I vescovi dell'Ecuador difendono la libertà di parola della Chiesa
I vescovi dell’Ecuador ribadiscono, in una nuova Dichiarazione, il diritto della Chiesa
di annunciare con libertà il messaggio evangelico. Di fronte alle polemiche suscitate
dalle parole pronunciate a Quito, durante il Congresso Americano Missionario, dal
presidente dell’episcopato ecuadoriano e arcivescovo di Guayaquil, mons. Antonio Arregui
Yarza, i presuli ripropongono il documento della Conferenza episcopale dello scorso
28 luglio: un testo che esprimeva perplessità sulle norme riguardanti il diritto alla
vita, la famiglia e l’educazione, contenute nella nuova Carta costituzionale che sarà
sottoposta a referendum popolare il prossimo 28 settembre. Il servizio di Luis
Badilla.
Le parole
del presidente della Conferenza episcopale hanno provocato, in alcuni settori, aspre
reazioni quasi a voler dire che la Chiesa non ha diritto a pronunciarsi su queste
materie. Nel documento del 14 agosto i vescovi dell’Ecuador, citando il Catechismo
della Chiesa cattolica, ricordano che “è compito della Chiesa annunziare sempre e
dovunque i principi morali anche circa l'ordine sociale, e così pure pronunciare il
giudizio su qualsiasi realtà umana, in quanto lo esigano i diritti fondamentali della
persona umana o la salvezza delle anime” [2032).

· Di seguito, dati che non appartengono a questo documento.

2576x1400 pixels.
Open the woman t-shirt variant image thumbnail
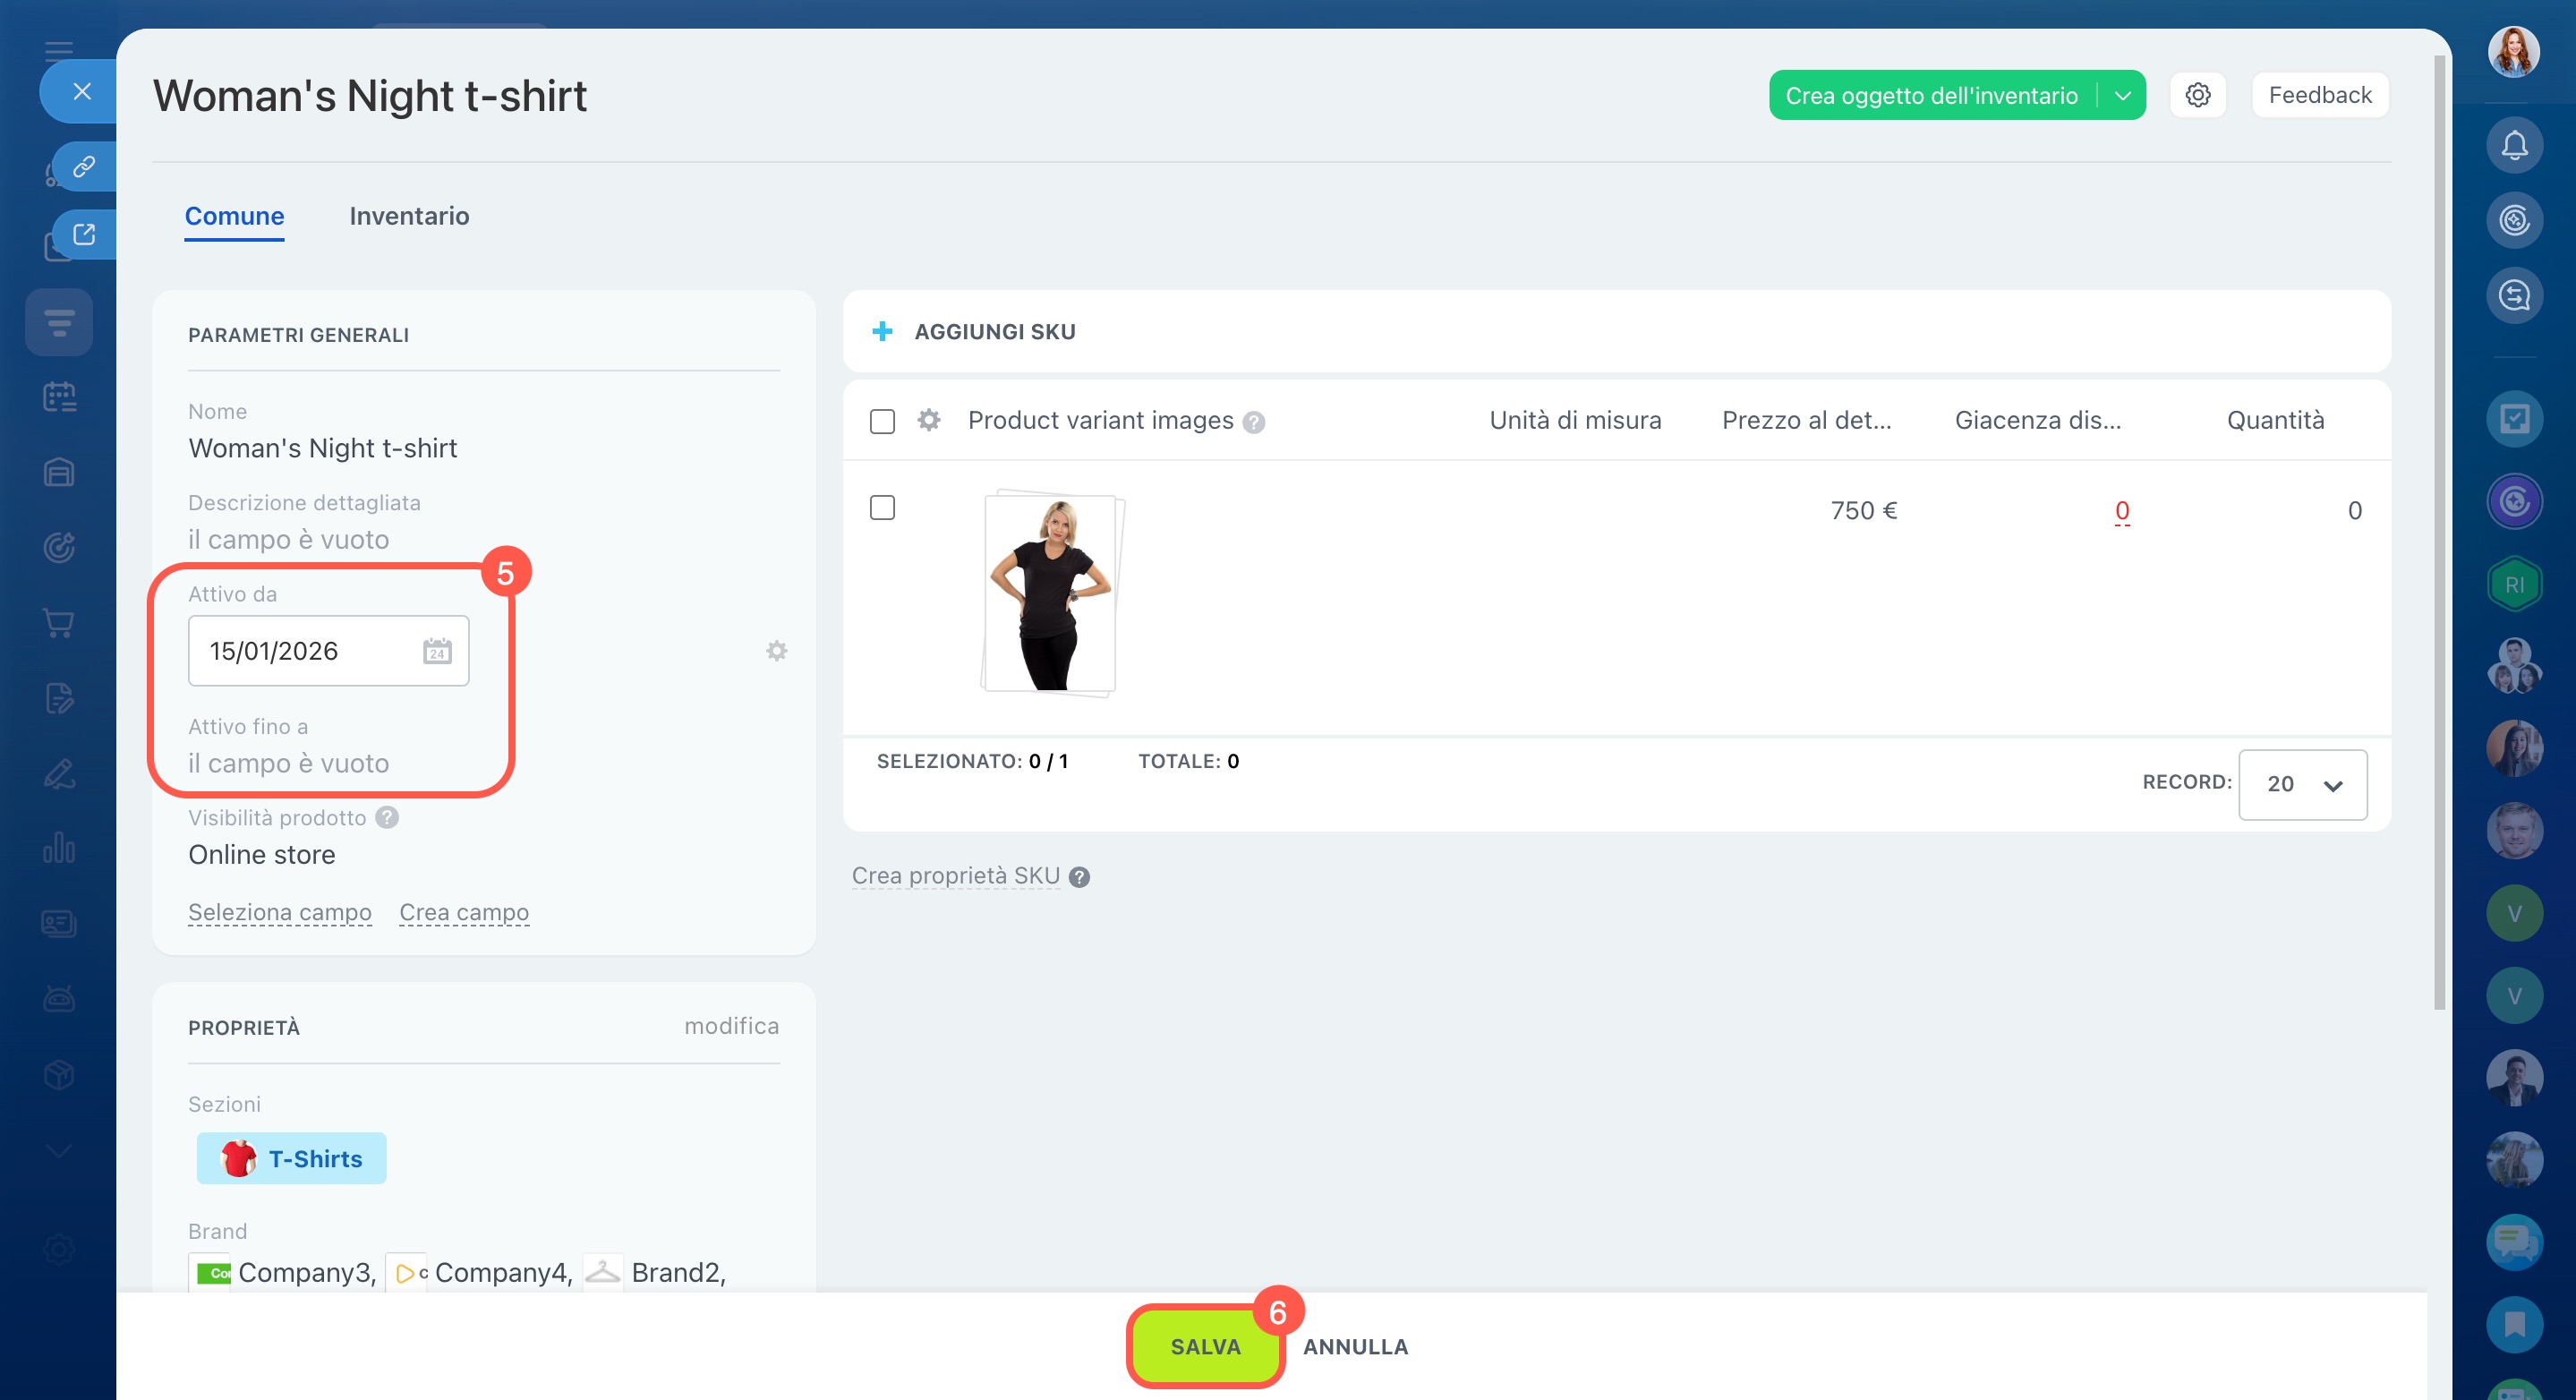point(1050,593)
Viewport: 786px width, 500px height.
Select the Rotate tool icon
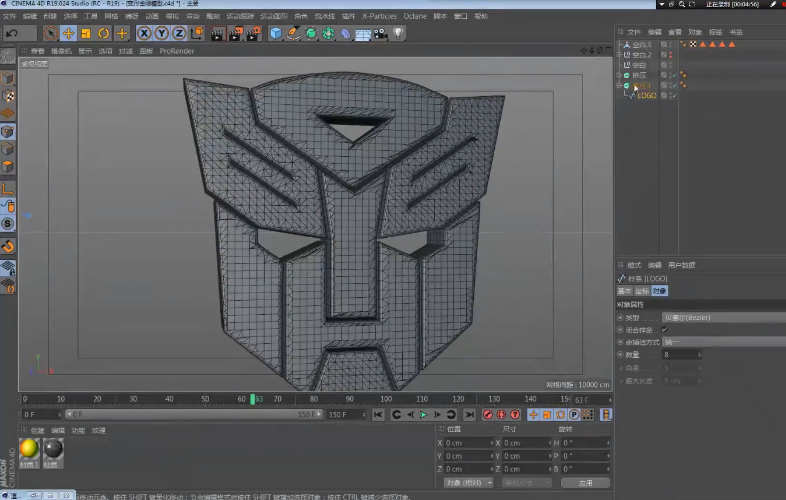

Lo strumento giuridico “Modus Vivendi”,
firmato tra la Santa Sede e il governo dell’Ecuador, ribadiscono i presuli, chiede
al clero di non prendere parte alla vita dei partiti e non partecipare alla contesa
politica mentre il Protocollo aggiuntivo riconosce “la piena e incontestabile libertà
che ha tutto il clero di predicare, esporre e difendere la dottrina dogmatica e la
morale cattolica” (art. 1 e 4). Perciò – affermano i vescovi - “adempiendo alla nostra
missione continueremo ad annunciare gli orientamenti pastorali contenuti nel documento
del 28 luglio” per illuminare la realtà con la Parola di Dio affinché i cattolici
e le persone di buona volontà, con una buona informazione, votino in coscienza, liberamente
e consapevolmente”. Sebbene nella nuova Costituzione si percepiscano alcuni enunciati
positivi su “la centralità della persona tra i fini della società, dell’economia,
dell’educazione e della salute, con particolare enfasi riguardo alla promozione dei
poveri”, hanno scritto i vescovi ecuadoriani nel documento del 28 luglio, manca invece
“la menzione dei processi per la lotta contro la povertà e la corruzione”. Il
problema maggiore si pone in alcuni enunciati fondamentali come quelli relativi all’aborto,
alla famiglia, all’educazione e alla libertà religiosa. Per questo, i vescovi, nel
ricordare che tali aspetti non sono negoziabili, esigono un atteggiamento chiaro da
parte dei credenti e delle persone di buona volontà e indicano alcuni punti fondamentali
sui quali si basa il loro disaccordo, “sapendo che questo rifiuto è condiviso da più
di 800.000 firme consegnate all’Assemblea Costituente anche dei fratelli cristiani
evangelici e di altri ecuadoriani di buona volontà”. Il primo punto afferma che la
persona umana esiste prima dello Stato, cioè “è lo Stato che è al servizio della persona
e della società e non le persone e la società al servizio dello Stato”, cosa che non
è chiara nella nuova Costituzione. Inoltre, secondo i vescovi, non viene riconosciuto
con chiarezza il diritto alla vita dal momento del concepimento, poiché, “senza menzionare
il termine ‘aborto’, il progetto costituzionale lascia la porta aperta alla soppressione
della nuova creatura nel seno della madre”. Si attenta anche “contro la famiglia come
cellula fondamentale della società e del bene comune”, dato che nella nuova Costituzione
“viene respinta l’esistenza della ‘famiglia tipo’, per sostituirla con diversi ‘tipi
di famiglia’. Di lì si passa ad equiparare alla famiglia l’unione di persone dello
stesso sesso”. Infine il tema dell’educazione, in quanto “il diritto dei genitori
ed il riconoscimento della libertà di insegnamento vengono rifiutati quando lo Stato
si arroga il diritto di determinare quello che deve essere insegnato e ciò che va
ignorato”. In effetti “con l’affermazione che l’educazione è un servizio pubblico
– concludono i vescovi ecuadoriani - si considera l’educazione particolare come una
mera concessione dello Stato e non come un’espressione del diritto dei genitori”.